Working over a three-year period, a U.S. team from the American Academy of Arts and Sciences and a French one from the École Normale Supérieure compared their countries' immigrant careers in some detail; the results are fascinating. Unfortunately, as in most multiauthor books of a comparative nature, most contributors to Immigrants in Two Democracies did not bother to learn about the other country: only Horowitz' pathbreaking introduction and an article comparing immigration policy (by Sophie Body-Gendrot and Martin A. Schain) actually engage the dual experiences. For the rest-conceptualization, demographics, education, religion, spatial patterns, work, legal aspects, discrimination-the authors stolidly present their information, often talented summaries of prior work, but not new thinking inspired by this creative project.

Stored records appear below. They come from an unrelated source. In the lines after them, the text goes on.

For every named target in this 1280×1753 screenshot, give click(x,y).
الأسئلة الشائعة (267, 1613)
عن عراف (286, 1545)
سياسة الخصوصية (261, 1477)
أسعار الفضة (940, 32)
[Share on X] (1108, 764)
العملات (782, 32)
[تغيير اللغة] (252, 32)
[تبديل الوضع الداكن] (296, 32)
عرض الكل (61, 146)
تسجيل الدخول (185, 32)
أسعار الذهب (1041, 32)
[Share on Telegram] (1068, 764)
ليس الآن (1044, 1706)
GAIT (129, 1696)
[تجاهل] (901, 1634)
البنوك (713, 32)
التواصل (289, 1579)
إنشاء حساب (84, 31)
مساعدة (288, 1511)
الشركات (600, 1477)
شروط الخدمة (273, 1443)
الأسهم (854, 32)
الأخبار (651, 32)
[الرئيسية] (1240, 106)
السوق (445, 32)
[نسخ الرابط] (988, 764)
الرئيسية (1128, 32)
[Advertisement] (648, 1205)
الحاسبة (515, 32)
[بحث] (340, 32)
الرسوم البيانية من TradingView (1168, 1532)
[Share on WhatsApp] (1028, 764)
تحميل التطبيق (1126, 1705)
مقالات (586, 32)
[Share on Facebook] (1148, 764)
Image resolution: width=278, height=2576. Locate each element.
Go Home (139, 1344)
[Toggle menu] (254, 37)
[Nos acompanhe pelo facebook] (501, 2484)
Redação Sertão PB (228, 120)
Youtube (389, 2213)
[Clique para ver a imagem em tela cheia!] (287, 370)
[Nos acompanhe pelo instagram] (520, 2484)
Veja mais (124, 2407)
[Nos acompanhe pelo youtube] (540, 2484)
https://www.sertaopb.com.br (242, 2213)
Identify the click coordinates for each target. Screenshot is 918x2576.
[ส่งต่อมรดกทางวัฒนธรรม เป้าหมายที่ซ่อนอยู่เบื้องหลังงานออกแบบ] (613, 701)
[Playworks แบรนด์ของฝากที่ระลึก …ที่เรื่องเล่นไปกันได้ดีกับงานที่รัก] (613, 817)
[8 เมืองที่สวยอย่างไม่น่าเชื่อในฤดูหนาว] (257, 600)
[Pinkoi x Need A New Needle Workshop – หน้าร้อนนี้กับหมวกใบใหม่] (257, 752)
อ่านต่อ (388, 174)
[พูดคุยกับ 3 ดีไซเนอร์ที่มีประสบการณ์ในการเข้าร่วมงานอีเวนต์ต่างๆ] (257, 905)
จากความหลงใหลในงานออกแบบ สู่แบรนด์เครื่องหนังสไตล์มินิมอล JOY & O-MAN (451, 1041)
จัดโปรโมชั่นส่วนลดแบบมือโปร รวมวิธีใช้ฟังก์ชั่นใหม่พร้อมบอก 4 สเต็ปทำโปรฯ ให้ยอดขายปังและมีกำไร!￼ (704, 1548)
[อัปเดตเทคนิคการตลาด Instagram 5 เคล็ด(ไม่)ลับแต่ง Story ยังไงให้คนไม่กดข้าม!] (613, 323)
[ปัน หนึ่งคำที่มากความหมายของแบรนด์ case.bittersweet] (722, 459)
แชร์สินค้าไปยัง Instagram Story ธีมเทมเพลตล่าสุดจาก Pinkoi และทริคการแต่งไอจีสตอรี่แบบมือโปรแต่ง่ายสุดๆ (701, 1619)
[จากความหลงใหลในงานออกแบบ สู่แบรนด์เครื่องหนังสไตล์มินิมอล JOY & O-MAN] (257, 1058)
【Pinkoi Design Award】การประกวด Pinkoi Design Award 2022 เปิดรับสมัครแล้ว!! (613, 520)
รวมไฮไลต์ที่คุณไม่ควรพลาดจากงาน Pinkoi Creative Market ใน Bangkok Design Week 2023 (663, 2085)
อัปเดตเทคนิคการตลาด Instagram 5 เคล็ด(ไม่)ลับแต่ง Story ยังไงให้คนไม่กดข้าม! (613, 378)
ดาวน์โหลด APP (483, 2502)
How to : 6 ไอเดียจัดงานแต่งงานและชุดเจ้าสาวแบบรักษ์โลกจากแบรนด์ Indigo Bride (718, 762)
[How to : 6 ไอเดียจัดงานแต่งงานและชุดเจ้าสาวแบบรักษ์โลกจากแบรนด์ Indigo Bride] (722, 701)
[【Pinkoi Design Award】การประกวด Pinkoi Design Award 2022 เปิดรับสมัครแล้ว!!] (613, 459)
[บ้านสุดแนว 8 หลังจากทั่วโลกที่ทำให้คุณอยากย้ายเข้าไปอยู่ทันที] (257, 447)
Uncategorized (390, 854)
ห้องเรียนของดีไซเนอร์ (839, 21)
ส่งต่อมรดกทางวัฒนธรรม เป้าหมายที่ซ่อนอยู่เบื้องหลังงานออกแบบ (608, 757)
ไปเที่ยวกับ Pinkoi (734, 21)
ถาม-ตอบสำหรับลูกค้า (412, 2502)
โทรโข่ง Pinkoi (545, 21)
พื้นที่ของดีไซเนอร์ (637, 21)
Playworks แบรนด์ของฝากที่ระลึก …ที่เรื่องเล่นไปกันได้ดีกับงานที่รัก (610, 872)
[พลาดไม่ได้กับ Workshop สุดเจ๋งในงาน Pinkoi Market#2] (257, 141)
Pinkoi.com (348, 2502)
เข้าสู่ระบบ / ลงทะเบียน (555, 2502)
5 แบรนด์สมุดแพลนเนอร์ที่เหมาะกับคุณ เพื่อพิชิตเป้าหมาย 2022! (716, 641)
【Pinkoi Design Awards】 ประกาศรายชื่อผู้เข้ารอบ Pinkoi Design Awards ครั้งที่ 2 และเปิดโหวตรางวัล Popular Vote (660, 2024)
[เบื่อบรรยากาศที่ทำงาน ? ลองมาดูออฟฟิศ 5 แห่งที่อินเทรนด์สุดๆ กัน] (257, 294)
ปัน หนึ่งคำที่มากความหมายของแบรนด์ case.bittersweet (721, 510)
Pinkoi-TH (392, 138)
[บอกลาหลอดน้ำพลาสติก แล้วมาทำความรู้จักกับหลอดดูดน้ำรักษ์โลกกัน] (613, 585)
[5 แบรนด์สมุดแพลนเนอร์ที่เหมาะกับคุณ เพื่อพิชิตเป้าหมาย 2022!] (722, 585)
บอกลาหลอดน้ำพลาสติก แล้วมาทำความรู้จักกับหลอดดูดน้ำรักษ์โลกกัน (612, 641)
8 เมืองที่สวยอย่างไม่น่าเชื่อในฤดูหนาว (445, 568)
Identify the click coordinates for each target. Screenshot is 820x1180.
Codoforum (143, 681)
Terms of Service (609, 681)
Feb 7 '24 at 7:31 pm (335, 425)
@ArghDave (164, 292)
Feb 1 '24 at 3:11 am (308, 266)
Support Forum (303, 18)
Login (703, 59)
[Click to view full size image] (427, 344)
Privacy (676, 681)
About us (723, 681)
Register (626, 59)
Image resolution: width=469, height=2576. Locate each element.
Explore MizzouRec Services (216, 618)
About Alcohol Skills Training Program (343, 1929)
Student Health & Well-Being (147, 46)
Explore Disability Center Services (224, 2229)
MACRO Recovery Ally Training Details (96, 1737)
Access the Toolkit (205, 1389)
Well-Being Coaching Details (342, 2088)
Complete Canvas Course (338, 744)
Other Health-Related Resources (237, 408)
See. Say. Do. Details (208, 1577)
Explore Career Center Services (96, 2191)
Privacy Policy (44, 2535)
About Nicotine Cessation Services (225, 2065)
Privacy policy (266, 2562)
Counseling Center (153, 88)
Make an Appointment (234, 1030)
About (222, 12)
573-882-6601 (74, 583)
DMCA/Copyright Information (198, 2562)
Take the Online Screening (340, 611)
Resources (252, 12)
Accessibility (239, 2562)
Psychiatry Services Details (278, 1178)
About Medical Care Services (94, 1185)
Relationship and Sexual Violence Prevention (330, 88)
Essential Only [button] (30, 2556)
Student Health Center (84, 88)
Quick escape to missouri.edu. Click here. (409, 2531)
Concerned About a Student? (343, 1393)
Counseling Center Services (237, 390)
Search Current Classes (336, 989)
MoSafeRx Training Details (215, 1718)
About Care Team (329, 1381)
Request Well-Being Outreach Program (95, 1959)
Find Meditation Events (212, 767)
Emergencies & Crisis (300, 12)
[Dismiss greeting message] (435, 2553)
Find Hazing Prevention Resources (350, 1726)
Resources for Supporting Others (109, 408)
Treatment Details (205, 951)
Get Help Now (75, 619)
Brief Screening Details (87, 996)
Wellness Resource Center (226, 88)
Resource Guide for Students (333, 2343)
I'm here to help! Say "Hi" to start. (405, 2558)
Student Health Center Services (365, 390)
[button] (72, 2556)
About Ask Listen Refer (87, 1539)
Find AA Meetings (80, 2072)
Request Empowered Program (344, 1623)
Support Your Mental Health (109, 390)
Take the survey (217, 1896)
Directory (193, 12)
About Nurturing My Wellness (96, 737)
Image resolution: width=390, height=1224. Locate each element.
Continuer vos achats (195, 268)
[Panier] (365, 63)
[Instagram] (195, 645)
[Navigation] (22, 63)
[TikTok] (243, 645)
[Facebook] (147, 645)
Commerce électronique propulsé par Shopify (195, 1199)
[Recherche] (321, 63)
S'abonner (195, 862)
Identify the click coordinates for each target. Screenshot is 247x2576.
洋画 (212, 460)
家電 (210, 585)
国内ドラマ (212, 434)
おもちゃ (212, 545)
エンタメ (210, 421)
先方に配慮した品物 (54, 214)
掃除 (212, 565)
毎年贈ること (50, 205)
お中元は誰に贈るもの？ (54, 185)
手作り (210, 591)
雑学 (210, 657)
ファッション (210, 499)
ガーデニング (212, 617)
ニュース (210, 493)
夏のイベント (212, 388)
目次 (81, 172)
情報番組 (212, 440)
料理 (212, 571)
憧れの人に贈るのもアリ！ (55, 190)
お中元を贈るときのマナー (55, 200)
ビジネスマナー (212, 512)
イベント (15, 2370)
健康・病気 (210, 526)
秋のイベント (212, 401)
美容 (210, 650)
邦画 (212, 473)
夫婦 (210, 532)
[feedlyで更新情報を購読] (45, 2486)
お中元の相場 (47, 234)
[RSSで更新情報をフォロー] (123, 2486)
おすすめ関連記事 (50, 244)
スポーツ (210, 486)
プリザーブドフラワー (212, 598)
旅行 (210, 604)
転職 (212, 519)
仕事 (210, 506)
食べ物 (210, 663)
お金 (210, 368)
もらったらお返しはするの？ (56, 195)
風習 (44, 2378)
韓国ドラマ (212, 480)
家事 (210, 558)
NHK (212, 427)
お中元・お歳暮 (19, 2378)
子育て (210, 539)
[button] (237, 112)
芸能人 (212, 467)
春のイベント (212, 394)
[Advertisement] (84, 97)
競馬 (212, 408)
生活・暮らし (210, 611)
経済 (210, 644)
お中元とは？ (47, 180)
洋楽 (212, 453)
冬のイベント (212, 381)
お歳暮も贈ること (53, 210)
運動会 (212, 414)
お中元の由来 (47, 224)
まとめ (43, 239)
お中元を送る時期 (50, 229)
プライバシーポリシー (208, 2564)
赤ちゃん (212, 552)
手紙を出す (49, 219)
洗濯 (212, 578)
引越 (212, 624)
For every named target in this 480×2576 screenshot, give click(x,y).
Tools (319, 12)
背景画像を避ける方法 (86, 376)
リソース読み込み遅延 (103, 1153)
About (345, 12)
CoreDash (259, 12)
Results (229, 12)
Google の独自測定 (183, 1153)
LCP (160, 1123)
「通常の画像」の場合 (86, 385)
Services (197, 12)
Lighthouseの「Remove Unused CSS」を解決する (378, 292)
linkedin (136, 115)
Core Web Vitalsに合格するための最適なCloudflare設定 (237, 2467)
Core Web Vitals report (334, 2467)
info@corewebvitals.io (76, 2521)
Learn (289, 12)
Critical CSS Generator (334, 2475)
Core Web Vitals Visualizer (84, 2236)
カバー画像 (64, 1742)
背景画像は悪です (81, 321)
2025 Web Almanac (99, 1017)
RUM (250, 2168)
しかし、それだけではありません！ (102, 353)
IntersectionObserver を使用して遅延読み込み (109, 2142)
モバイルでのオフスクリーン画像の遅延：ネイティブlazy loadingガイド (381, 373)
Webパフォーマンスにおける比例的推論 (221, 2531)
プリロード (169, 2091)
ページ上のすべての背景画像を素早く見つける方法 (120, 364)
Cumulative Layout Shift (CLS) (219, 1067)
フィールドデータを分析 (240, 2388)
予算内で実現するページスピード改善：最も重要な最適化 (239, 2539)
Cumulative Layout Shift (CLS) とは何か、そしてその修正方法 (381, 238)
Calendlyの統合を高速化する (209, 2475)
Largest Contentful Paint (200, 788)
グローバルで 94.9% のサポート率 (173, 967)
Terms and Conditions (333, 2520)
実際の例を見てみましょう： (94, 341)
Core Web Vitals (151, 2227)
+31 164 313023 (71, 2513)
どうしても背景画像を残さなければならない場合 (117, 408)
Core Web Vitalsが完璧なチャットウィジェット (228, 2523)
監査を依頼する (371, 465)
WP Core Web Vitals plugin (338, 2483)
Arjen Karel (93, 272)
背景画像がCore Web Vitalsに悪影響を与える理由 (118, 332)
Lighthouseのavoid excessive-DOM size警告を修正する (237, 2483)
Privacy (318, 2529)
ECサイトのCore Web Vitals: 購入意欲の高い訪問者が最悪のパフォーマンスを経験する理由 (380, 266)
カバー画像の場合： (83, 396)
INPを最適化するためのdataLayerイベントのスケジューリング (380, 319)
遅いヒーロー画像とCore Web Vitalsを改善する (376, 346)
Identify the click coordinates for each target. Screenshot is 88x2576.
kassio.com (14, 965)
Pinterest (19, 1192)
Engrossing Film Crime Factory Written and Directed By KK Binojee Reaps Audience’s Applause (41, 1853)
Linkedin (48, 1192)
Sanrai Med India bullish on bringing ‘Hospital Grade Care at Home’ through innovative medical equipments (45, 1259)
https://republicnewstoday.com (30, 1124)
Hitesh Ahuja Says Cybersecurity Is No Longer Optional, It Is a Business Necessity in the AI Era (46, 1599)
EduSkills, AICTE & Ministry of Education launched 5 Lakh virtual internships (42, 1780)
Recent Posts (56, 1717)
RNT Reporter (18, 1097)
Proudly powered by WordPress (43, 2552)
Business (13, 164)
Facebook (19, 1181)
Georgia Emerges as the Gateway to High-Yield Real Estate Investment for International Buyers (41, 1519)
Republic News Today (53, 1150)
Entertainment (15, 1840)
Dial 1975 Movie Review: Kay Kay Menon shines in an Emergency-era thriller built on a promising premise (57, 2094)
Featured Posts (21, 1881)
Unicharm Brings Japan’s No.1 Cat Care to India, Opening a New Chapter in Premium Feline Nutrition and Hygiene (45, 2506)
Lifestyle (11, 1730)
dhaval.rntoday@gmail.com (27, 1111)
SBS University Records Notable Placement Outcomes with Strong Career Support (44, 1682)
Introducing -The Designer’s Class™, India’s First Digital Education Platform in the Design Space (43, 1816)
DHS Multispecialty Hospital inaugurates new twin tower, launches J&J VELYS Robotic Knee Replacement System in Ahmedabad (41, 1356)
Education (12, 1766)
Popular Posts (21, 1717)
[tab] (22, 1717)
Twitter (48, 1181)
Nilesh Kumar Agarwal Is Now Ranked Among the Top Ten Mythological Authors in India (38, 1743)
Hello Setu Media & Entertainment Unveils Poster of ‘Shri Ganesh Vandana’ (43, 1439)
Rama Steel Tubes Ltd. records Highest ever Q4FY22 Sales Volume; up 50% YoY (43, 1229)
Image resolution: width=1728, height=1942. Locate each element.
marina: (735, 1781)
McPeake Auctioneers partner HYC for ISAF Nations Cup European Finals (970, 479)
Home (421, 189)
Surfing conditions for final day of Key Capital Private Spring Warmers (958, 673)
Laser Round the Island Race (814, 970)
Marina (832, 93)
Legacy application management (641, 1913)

Even in translation, some of the French pieces (for example, Michel Oriol's chapter on religion) have an elliptical quality likely to baffle most American readers.
Hoskin more briefly compares four countries, the United States, Canada, Great Britain, and Germany, looking in particular at the reasons for public hostility to immigrants. Is it fear of unemployment, of foreign language and culture, of crime, of political differences? What factors most influences a person's attitudes-educational level, income, age, ideology, or first-hand experience with immigrants? Armed with survey research and statistics, Hoskin concludes that values count most, followed by education and age. Occupation and party preference matter less. She also reaches the surprising but pleasant conclusion that contact with immigrants improves a native's attitudes towards them. Writing from a pro-immigration point of view, she calls on political parties to get the word out on the facts about immigration.